En fuyant les combats de Mbau, notre village, je suis tombé sur une autre scène qui a déchiré mon cœur. Je vois des jeunes filles se faire violer dans la brousse. Difficile d’oublier cette scène. J’en pleure encore aujourd’hui. Personne ne prend le temps de les défendre. Les événements passent vite. Je continue de courir. En fait, à ce moment-là, il y avait tellement de monde que quelqu’un aurait pu intervenir. Mais il y avait tellement de bruit. Chacun s’occupait d’abord de sa vie. Certains parents ont oublié leurs enfants ou les ont perdus en chemin. J’ai encore mal pour ces enfants.

Je n’arrive pas à trouver une explication en me disant qu’on peut ne peut faire pire qu’abandonner son enfant lorsqu’il est dans le besoin. Et que les enfants ne comptent peut-être pas tant que ça. Ma mère est à Oïcha. Je ne sais pas si elle a appris la nouvelle. Je l’imagine en train de pleurer pour nous ses enfants, son chagrin. Elle serait en train de chercher ses trois enfants. Certainement, qu’elle se demande où nous sommes ? Qu’est-ce qu’on est devenu? À qui va-t-elle poser la question ? Où sont ses trois enfants ? Personne ne peut répondre à toutes ces questions. Ma mère ne sait pas si nous sommes déjà morts ou si nous sommes encore vivants. Est-ce qu’elle pourra un jour revoir ses enfants ? Si elle a encore un petit espoir de nous savoir en vie et qu’elle veut nous chercher, par où va-t-elle commencer ? J’ai mal pour elle pendant que je me soucie d’elle. Si nous sommes encore vivants, peut-être qu’on ne la reverra plus jamais.

 

Un enfant traumatisé, une vie perturbée

 

Je n’ai pas vraiment les mots pour exprimer ce que je pense. Je dois revenir sur l’instant présent. En fait, ce que j’ai vécu m’a tellement marqué. Tout ce que je sais est que je ne vois plus la vie ou les choses de la même façon. Lorsqu’un enfant a vu d’autres enfants mourir et d’autres se faire violer, il ne voit plus la vie avec l’insouciance d’un enfant. La violence que j’ai vu est juste indescriptible. Je devrais probablement consulter un médecin, un psychologue. Le fait d’en parler me soulage un peu. Mais les images sont comme gravées dans ma tête.
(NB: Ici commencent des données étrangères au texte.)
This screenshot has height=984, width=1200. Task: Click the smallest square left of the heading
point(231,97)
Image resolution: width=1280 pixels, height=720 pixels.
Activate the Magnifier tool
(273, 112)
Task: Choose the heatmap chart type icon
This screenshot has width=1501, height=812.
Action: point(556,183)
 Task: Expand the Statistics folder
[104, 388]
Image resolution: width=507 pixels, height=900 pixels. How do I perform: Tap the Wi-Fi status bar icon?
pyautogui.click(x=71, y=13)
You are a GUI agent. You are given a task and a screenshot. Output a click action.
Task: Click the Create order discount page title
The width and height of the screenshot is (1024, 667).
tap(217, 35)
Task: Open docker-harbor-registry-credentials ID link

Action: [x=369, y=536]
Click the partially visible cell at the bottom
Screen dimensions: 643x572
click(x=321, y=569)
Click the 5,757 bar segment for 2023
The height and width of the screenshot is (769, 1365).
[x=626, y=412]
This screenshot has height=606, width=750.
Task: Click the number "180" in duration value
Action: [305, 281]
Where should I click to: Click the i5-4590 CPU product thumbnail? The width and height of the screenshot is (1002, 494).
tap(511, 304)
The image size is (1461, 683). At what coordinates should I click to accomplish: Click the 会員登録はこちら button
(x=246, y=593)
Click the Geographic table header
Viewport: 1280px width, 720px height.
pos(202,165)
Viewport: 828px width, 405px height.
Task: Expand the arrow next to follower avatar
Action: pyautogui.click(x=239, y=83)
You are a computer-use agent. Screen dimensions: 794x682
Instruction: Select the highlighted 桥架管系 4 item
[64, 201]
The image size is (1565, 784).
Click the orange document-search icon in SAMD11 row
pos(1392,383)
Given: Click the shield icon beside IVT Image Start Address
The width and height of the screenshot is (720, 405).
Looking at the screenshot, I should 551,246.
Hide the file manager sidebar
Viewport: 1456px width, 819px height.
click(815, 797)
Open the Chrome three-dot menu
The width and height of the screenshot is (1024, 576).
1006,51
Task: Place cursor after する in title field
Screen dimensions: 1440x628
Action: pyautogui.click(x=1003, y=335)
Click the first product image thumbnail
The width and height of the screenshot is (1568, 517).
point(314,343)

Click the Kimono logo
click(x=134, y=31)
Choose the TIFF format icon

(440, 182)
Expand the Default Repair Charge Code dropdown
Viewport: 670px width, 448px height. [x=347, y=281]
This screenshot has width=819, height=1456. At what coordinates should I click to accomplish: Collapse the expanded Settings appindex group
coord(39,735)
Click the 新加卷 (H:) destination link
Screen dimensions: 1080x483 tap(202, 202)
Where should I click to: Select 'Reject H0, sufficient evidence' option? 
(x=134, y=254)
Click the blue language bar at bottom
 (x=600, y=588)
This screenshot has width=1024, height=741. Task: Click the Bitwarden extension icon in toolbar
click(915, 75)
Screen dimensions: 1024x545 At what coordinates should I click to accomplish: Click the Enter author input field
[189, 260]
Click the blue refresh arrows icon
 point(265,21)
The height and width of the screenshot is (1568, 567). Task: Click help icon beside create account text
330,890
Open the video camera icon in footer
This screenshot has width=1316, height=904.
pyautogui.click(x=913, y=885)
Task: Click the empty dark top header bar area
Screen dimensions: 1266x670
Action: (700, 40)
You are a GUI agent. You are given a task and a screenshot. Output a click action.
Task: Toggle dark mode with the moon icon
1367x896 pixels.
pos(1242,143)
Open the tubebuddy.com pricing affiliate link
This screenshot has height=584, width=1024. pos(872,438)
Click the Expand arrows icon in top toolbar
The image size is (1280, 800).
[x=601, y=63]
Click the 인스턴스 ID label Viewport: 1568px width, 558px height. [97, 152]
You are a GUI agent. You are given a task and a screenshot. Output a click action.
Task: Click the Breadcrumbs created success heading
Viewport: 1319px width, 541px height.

Parfois, je revois tout ce que j’ai vécu.

Je me pose encore beaucoup de questions.

Je me dis qu’un enfant, c’est tout ce qu’on a. C’est tout un pays, tout un peuple. Une enfant, c’est toute une nation, un avenir et l’espoir d’une nation. Alors pourquoi certaines personnes ne voient pas l’intérêt de le protéger ? Pourquoi ne pas en prendre soin ? Pourquoi est-ce qu’en temps de crise, les premiers abandonnés sont les enfants ? Je ne trouve toujours pas de réponse à mes questions. Peut-être que vous les avez. Aidez-moi à avoir la réponse.

 

Maman, si tu nous entends ou nous lis, sache que nous savons que tu ne nous as pas abandonné. Tu es sûrement anéantie comme tu n’as pas de nos nouvelles. Tu penses peut-être que tu ne nous reverras plus jamais. J’espère que tu n’es pas morte. Je garde espoir qu’on se reverra. Garde la force d’avancer Maman. Je t’aime et je pense à toi. Je suis triste de ne plus te revoir. Même si je ne l’ai pas choisi. Mais tu restes à jamais dans mon cœur Maman… Ton enfant. Tu vas me reconnaître en lisant cette histoire. Parle un peu de ta situation autour de toi, peut-être que quelqu’un fera le lien entre ton histoire et ce texte que j’écris.

Je ne sais pas comment je serai lorsque je vais te revoir. Mon Dieu ! Maman, tu me manques.